The Master of the Robots

Marcos Lopez de Prado, who was named Quant of the Year for 2019 by the Journal of Portfolio Management, is widely regarded as one of the leading quantitative mathematicians in today’s financial world. He currently ranks #1 among authors in the economics field on the SSRN research network, as measured by downloaded articles within the past 12 months.

In a Bloomberg article titled The Master of Robots Left AQR. Now He’s Coming for Wall Street, Lopez de Prado explains why he established his own company (True Positive Technologies) to dispense algorithms and expertise in the machine learning area: “There is tremendous hype and very few people have a track record. … It’s not helpful.”

It is clear that many machine learning or AI-based investment funds are only marginally successful. The Eurekahedge AI index registered a -4.31% return in 2018 and 3.35% in 2019 (as of 9 Oct), compared with -4.01% and 5.73%, respectively, for the overall equal-weighted Eurekahedge index, and with -6.37% and 16.49%, respectively, for an S&P500 index fund.

According to the Bloomberg article, Lopez de Prado’s diagnosis is that “Fund managers are routinely throwing data at a robot without forming a theory … Without this theory-ML interplay, investors are placing their trust on either toy models or high-tech horoscopes.”

How machine learning differs from traditional regression and big data

Lopez de Prado has also posted a new paper to the SSRN site: Q&A on Financial Machine Learning. In this article, Lopez de Prado explains how machine learning differs from traditional regression analyses that have been the mainstay of economics and finance. He illustrates this with the following example:

Consider the following example: A researcher wishes to estimate the survival probability of a passenger on the Titanic, based on a number of variables, such as gender, ticket class, age, etc. A typical regression approach would be to fit a logit model to a binary variable, where 1 means survivor and 0 means deceased, using gender, ticket class and age as regressors. It turns out that, even though these regressors are correct, a logit (or probit) regression model fails to make good predictions. The reason is that logit models do not recognize that this dataset embeds a hierarchical (tree-like) structure, with complex interactions. For example, adult males in second class died at a much higher rate than each of these attributes taken independently. In contrast, a simple “classification tree” algorithm performs substantially better, because the algorithm learns the hierarchical nature of the dataset (and associated complex interactions).

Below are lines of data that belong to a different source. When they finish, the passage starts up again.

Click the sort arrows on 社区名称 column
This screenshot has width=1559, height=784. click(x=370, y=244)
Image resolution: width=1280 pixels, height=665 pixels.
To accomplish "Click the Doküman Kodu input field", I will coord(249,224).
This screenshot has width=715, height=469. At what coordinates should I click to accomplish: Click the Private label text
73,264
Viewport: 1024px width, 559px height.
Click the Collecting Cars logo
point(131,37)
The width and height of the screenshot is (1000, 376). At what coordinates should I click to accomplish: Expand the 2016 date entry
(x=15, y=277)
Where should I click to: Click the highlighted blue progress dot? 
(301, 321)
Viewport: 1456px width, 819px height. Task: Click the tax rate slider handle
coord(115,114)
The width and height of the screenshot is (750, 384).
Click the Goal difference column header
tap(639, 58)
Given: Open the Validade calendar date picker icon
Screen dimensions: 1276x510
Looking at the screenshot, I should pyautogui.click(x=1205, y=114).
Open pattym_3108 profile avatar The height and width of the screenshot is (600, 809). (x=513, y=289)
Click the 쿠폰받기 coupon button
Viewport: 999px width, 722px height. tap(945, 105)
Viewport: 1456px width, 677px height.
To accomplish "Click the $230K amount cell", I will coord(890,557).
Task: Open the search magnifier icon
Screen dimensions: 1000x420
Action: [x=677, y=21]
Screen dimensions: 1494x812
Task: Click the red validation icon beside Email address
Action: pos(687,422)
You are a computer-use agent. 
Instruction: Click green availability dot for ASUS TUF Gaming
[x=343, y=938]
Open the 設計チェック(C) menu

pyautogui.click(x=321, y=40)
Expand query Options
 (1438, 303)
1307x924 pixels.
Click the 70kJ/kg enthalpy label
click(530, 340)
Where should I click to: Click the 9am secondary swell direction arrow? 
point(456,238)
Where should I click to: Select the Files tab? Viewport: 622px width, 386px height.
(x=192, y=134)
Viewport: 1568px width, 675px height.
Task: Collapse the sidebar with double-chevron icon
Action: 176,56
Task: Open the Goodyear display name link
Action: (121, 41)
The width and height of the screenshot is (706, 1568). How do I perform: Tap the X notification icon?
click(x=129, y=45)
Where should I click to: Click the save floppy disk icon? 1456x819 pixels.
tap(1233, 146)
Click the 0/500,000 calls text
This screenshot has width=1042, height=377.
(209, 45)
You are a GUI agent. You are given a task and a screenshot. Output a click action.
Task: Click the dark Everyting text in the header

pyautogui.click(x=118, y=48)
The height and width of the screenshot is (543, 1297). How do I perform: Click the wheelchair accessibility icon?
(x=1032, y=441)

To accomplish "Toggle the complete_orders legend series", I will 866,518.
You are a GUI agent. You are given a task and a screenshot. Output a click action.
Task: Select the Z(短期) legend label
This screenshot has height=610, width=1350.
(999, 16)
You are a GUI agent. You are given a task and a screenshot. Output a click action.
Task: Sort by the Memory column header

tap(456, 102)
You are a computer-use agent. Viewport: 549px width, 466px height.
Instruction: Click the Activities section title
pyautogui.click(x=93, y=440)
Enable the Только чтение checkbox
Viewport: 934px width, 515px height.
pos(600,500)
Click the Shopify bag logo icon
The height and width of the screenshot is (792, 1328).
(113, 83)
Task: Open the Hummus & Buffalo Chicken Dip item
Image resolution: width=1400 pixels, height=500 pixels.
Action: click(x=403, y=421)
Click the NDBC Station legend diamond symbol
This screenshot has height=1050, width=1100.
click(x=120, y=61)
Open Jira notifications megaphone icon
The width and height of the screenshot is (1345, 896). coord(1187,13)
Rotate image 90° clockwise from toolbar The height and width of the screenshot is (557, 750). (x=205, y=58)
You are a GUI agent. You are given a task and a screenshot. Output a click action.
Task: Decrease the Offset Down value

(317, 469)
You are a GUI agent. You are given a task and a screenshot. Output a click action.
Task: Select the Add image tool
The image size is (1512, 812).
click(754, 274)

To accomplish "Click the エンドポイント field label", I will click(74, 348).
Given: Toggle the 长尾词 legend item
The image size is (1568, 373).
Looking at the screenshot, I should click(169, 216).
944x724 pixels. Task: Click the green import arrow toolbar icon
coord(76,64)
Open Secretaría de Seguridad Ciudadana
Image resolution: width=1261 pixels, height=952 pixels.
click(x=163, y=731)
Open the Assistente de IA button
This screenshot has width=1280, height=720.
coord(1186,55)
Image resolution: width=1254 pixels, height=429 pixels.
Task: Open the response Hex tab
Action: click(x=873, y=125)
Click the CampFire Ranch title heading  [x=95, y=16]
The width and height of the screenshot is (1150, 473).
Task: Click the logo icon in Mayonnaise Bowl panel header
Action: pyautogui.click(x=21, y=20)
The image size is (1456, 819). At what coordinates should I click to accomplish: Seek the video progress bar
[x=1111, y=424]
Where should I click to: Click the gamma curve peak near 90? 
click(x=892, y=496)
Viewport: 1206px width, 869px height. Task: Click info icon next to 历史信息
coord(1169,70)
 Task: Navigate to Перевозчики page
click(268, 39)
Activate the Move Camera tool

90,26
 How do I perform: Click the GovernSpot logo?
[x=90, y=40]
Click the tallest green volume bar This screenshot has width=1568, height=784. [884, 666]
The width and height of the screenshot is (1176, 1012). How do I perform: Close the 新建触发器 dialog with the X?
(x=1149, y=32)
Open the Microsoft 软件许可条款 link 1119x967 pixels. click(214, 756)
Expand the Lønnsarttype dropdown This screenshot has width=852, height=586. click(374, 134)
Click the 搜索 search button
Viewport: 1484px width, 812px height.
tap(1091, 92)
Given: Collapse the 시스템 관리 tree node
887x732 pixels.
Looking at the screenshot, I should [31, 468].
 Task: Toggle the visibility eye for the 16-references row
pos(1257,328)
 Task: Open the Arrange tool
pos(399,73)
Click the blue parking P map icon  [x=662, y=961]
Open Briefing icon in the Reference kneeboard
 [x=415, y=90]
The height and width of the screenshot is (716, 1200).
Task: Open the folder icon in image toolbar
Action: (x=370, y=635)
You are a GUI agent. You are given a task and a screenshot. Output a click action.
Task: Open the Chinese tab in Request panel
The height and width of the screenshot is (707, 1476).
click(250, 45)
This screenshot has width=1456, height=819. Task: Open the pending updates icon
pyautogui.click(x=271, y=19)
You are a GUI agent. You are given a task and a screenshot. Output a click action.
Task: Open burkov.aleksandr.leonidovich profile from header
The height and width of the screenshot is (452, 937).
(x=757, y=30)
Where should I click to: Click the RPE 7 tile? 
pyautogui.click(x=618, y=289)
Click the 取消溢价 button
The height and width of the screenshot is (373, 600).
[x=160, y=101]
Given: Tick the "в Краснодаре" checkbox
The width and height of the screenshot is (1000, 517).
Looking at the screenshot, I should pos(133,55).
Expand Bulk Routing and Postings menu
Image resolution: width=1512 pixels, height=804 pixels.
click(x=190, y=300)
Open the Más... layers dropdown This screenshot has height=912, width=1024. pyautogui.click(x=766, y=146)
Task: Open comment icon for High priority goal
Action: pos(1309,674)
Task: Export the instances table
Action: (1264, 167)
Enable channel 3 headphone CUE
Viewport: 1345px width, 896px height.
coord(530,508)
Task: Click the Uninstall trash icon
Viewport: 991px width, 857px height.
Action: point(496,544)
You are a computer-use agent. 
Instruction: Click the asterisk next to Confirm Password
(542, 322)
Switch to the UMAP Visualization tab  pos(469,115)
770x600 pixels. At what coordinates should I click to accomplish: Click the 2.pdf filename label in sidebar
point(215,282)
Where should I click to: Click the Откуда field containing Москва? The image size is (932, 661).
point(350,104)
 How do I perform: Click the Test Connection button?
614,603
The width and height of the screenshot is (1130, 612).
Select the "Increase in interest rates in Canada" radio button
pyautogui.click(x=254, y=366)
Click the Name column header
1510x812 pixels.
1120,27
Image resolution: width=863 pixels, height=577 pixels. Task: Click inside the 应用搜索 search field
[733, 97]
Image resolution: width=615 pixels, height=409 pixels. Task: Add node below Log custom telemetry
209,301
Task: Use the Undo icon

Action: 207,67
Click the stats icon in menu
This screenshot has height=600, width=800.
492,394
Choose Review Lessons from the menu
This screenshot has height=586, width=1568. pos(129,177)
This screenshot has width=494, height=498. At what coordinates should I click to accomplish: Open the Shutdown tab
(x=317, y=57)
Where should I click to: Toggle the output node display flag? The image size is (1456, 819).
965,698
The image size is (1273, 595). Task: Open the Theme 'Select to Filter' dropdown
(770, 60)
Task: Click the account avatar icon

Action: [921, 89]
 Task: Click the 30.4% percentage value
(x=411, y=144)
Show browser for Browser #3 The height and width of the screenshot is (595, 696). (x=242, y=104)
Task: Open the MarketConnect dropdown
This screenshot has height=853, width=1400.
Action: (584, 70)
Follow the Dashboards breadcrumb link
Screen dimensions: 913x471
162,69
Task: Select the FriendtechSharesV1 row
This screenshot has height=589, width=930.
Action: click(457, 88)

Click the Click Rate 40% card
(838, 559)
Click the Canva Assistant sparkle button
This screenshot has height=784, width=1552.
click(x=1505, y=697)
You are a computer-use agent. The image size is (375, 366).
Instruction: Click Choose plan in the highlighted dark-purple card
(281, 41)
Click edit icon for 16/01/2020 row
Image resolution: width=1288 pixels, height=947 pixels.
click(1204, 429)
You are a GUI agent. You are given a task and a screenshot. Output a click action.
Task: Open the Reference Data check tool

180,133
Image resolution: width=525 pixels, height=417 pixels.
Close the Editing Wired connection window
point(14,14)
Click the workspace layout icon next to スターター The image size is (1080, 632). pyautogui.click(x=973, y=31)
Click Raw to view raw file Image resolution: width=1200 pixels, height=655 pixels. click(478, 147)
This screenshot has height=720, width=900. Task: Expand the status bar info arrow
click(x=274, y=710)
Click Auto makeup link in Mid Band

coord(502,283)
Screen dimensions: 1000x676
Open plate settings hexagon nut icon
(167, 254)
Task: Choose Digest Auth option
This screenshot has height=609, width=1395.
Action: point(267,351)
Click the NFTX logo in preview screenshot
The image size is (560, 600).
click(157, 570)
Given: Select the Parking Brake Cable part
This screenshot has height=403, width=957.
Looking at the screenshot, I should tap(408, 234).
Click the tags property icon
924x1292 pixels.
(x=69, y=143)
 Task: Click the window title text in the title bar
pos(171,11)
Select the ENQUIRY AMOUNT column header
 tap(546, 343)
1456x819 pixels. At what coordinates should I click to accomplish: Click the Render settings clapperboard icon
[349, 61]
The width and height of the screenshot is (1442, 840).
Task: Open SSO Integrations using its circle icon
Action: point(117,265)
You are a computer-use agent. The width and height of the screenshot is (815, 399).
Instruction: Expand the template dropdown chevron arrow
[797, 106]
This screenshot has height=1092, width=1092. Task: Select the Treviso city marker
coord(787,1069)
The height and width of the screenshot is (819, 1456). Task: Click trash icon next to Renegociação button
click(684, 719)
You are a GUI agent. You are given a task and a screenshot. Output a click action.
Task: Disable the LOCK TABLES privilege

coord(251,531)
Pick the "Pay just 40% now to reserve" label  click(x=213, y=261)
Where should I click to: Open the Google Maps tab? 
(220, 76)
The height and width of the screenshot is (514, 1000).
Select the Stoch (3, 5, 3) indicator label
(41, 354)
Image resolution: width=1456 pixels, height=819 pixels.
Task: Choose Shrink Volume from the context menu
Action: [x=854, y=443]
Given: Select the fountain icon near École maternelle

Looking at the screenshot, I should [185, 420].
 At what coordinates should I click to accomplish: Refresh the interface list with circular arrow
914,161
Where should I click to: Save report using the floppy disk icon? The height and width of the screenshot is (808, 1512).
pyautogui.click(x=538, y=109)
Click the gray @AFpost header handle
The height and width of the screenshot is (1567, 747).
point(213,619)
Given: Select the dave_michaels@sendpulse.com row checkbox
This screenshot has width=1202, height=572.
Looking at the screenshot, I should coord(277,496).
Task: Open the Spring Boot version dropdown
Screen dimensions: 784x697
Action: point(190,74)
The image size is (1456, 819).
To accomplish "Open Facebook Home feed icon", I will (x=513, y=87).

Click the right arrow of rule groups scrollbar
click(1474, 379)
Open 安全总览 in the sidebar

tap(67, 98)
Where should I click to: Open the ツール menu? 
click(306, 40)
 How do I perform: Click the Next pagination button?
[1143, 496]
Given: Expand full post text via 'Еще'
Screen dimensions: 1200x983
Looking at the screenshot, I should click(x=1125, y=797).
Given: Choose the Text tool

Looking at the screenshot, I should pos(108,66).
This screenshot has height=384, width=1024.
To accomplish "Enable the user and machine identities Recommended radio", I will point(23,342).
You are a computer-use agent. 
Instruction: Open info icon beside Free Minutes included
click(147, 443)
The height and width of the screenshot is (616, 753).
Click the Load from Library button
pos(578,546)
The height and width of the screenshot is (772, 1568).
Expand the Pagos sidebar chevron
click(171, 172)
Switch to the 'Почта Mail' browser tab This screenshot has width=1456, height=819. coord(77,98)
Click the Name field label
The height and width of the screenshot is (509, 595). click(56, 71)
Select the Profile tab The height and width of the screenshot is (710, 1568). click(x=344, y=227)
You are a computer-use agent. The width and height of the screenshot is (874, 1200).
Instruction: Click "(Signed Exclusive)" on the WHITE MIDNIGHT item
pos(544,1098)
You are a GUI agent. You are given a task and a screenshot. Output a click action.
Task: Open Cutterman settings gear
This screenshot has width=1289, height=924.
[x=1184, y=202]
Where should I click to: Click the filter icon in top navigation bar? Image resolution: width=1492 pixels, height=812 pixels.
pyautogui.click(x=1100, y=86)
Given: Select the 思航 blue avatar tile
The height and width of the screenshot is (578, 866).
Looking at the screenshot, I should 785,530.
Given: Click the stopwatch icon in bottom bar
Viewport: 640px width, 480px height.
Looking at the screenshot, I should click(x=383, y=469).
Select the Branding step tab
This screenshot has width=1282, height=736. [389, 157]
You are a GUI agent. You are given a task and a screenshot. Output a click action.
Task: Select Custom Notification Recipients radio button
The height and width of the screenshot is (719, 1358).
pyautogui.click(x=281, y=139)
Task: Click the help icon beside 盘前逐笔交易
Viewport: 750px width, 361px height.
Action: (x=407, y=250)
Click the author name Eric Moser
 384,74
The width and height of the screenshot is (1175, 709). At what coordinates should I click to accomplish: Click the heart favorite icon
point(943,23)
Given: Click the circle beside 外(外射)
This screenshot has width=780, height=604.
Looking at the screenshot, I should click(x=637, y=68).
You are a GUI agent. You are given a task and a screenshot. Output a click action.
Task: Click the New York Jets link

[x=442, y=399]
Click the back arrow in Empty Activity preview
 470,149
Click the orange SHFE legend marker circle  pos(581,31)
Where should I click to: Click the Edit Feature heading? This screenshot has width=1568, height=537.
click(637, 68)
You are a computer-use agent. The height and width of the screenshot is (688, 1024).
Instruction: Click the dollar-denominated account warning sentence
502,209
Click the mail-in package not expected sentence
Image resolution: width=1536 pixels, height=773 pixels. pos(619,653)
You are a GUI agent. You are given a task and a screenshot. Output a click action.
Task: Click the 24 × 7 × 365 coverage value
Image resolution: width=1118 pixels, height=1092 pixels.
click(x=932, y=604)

Lopez de Prado also emphasizes that machine learning is more than merely “big data” — practitioners must properly analyze this data to be effective, and must utilize more sophisticated models than those traditionally utilized in economics. As he explains:

The bad news is that these datasets are beyond the grasp of econometrics, and pose multiple challenges to the study of economics. To cite just a few: (a) some of the most interesting datasets are unstructured. They can also be non-numerical and non-categorical, like news articles, voice recordings or satellite images; (b) these datasets are high-dimensional (e.g., credit card transactions.) The number of variables involved often greatly exceeds the number of observations, making it very difficult to apply linear algebra solutions; (c) many of these datasets are extremely sparse. For instance, samples may contain a large proportion of zeros, where standard notions such as correlation do not work well; and (d) embedded within these datasets is critical information regarding networks of agents, incentives and aggregate behavior of groups of people. ML techniques are designed for analyzing big data, which is why they are often cited together.

Less of a casino and more of a utility

Lopez de Prado’s long-term vision is that eventually finance will be regarded as straightforward, well-understood and perhaps even a tad boring, like going to the doctor, where there is a protocol for addressing each particular medical problem or need. “That is my hope: eventually we make finance more scientific and as a result it becomes less of a casino and more of a utility.”

For additional details, see the Bloomberg article and the SSRN paper.